Start of Information provided

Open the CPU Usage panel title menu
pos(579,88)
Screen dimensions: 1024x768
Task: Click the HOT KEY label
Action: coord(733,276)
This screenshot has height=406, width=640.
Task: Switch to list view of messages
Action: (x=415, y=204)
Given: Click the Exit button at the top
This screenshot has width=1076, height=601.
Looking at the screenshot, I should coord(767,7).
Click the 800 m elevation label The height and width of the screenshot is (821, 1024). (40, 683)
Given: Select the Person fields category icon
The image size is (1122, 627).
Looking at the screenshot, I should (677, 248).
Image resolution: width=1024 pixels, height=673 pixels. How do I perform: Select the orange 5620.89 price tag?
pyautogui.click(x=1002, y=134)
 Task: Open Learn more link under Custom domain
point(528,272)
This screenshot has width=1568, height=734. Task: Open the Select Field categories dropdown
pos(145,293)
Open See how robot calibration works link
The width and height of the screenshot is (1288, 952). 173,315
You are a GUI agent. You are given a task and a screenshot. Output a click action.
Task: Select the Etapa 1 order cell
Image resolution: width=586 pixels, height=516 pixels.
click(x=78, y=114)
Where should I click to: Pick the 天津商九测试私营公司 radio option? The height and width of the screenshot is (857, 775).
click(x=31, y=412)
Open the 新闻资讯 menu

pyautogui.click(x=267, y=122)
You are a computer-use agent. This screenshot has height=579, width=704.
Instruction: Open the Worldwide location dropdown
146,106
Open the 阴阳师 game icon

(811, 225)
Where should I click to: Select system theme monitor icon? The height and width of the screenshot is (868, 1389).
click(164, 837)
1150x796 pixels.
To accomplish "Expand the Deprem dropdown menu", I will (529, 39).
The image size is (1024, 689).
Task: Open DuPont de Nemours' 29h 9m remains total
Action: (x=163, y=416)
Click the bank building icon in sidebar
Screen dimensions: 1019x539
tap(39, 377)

End of Information provided

> **Activity**
Within the entries, find each line holding the string "agent". Reply with how many there are, as a number alone.

> **Answer box**
2